As explained earlier, the EX-FOSS™ computer program requires the input of boundary conditions, principally the working fluid energy flows produced by burning fuel, the gaseous effluent, and the stack temperature. In addition, the process requires the accurate measurement of effluent O2 concentration, and the input for comparison purposes of CO2 and H2 O concentrations, and common pollutant emission concentrations. These effluent or emission concentrations can be obtained from a suitable in-situ spectral radiometer, as for example the ESR/FF instrument disclosed by U.S. Pat. No. 5,327,356. Other suitable industrially available emission analyzers can also be used for this purpose. The principal results of the process are determination of fuel flows, emission flow rates (including all pollutants), and system thermal efficiencies.

FIG. 1 sets forth the steps of a preferred embodiment of the disclosed method. These steps of information flow are also use by inter alia the FUEL, HEATRATE, and EX-FOSS™ computer programs, and are explained below:

Box 21-Acquire various items of off-line and on-line data, thereby initializing the EX-FOSS.EXE program;

Box 22-Estimate a stack CO2 concentration based upon complete combustion and the measured stack O2 concentration;

Box 23--Calculate a complete set of effluent molar concentrations, note that stack O2 is fixed by input. This includes the calculated stack H2 O as based on combustion O2, hydrogen in the fuel as bound in hydrocarbon and hydrogen compounds and free H2, moisture in the combustion air, in-leakage and/or injection of water, H2 present in the stack and unburned hydrocarbon compounds present in the stack;

Box 24--Calculate the error in ηC based on consistent stoichiometrics and knowing the N2 and O2 ratio of combustion air;

Box 25--If the calculational result is not converged on to a stable ηC then iterate back through boxes 23 and 24, or if the calculation yields an acceptable error in ηC, continue the process;

Box 26--Estimate a new CO2 concentration if the error in ηC is not acceptable;

Box 28--Calculate Non-Stack Losses via Equation 20. See ASME Power Test Codes 4.1 and 4.4 for methods used for "L" terms, determine applicable turbine shaft losses, estimate the as-fired fuel flow rate for the first iteration;

Box 29--Calculate all terms required for ηA, and then calculate ηA via Equation 15;

Box 30-Calculate all terms required for ηC, and calculate ηC via Equation 12;

Box 31-Calculate ηCT/HRSG via Equation 18A, note that the formulation of ηCT/HRSG is applicable to any fossil fuel fired system, as set forth infra;

Box 32--Calculate the gross shaft power produced by the combustion turbine, and/or the total energy flow delivered to the working fluid from the hot combustion gases, as appropriate: Σ(mhoutlet -mhinlet);

Box 33-Calculate the as-fired total fuel flow rate, mAF-CT, via Equation 21E, as supplied to the combustion turbine. Note that if the system to which the method is applied is a conventional boiler system, then this flow rate is the boiler's as fired fuel flow as explained earlier herein; iterate on fuel flow rate until ηA is converged;

Box 34-Calculate all effluent mass flows using Equation 34 and their summation which is the total effluent mass flow including superheated water, as based on as-fired fuel flow, and resolved stoichiometrics; present results and end the method.

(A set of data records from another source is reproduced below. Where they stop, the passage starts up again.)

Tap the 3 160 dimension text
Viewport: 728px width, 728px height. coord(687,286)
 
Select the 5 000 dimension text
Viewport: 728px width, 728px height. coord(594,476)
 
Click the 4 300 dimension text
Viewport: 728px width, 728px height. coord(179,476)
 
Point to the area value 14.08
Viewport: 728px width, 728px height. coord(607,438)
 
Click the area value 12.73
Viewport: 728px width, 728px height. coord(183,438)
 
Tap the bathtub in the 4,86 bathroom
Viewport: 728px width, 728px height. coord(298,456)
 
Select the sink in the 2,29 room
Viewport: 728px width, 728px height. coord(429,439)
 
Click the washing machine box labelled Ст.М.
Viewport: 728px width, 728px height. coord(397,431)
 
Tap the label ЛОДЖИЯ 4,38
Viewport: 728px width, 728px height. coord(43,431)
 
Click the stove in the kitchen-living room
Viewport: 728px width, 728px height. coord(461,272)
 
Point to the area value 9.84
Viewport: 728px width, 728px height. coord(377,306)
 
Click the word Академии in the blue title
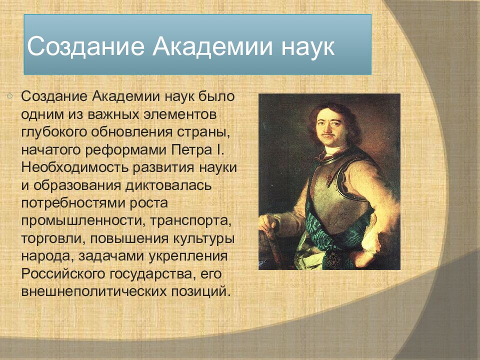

Input data used by the EX-FOSS™ computer program is illustrated by FIG. 2. Such input data consists of both "off-line data" (Box 11), which off-line data does not vary routinely, and "on-line data" (Box 13), which on-line data does vary with operational conditions. The "measured stack O2 " set forth by Box 13 is the same O2 measurement indicated by Box 17 of FIG. 3A. Combined acquisition of off-line and on line information is indicated by Box 21. Thus, Box 21 represents both the Box 11 data and the Box 13 data. Additionally, the EX-FOSS™ computer program is supplied with fuel data using the FUEL computer program, described in Box 12, with additional illustration provided by FIG. 3. The calculational process is performed within the EX-FOSS.EXE (Box 15). Box 11 represents off-line data which includes: program set-up; heat transfer set up; tube leakage input; water and/or steam in-leakage via injection into the turbine; non-stack losses; air preheater leakage; and other minor inputs.

Box 13 represents on-line, or routine data which can include: stack temperature; fuel analysis; measured stack O2 ; combustion air conditions; and gross shaft power produced from the turbine. Box 13 also represents on-line data descriptive of the net energy flow to the working fluid--that is output less inlet energy flows as described through knowledge of working fluid flows, pressures, and temperatures of the outlet and inlet streams. For example, using a conventional power plant employing boiler and reheater heat exchangers, working fluid energy flows can include: hot reheat energy flow less cold reheat; and turbine throttle energy flows less final feedwater. These input data, Boxes 11-13, are formed into an appropriate input computer file, Box 14, and thereafter supplied to the EX-FOSS™ computer program for analysis, Box 15.

FIG. 3 illustrates a generic process by which the computations are updated based upon actual power plant measurements of effluent O2, CO2 and H2 O concentrations. It can be noted that FIG. 3B incorporates FIG. 2. Three principal computer programs are employed: HEATRATE.EXE (Box 9); FUEL.EXE (Box 12); and EX-FOSS (Box 15). The execution of these routines is governed by generic commands contained in computer macrocontrol files termed BAT files (Box 37).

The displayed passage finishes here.